[Collected data]
——

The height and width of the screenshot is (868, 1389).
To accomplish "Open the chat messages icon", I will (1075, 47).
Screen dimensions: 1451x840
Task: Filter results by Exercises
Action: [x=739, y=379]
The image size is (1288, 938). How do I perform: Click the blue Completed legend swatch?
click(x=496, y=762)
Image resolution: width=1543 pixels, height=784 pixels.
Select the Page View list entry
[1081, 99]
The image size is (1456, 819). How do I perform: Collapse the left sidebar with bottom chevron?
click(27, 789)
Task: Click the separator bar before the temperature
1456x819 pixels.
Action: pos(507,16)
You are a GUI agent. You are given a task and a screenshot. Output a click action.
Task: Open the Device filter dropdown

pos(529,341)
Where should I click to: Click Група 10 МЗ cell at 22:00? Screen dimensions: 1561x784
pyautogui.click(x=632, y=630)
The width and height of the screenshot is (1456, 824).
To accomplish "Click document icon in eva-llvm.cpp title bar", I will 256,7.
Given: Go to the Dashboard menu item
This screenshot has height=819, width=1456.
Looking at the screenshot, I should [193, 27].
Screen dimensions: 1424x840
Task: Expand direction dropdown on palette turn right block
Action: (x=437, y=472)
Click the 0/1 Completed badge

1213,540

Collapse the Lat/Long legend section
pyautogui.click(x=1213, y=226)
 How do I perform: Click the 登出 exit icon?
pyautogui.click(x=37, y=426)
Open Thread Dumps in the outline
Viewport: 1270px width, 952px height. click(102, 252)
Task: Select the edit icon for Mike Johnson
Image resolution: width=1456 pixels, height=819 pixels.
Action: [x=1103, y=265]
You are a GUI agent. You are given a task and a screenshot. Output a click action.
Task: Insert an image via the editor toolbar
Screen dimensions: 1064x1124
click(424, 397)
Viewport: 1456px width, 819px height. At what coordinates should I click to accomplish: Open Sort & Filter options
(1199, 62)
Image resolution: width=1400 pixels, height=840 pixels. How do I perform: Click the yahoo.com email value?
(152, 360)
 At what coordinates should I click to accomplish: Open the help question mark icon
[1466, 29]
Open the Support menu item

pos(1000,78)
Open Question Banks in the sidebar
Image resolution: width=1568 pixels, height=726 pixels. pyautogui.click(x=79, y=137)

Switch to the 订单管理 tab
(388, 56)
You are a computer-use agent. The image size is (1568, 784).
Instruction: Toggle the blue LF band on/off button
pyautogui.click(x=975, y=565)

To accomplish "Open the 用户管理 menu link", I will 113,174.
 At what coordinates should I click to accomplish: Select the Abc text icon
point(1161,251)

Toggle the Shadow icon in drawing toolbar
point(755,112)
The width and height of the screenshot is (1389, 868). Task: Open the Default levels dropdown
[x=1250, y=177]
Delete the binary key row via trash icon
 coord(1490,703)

——

__Work to be completed__.
Please, from the entries above, set down exactly the lines from the one containing "Open Question Banks in the sidebar" through the one containing "You are a computer-use", and only those.

__Output for this task__.
Open Question Banks in the sidebar
Image resolution: width=1568 pixels, height=726 pixels. pyautogui.click(x=79, y=137)

Switch to the 订单管理 tab
(388, 56)
You are a computer-use agent. The image size is (1568, 784).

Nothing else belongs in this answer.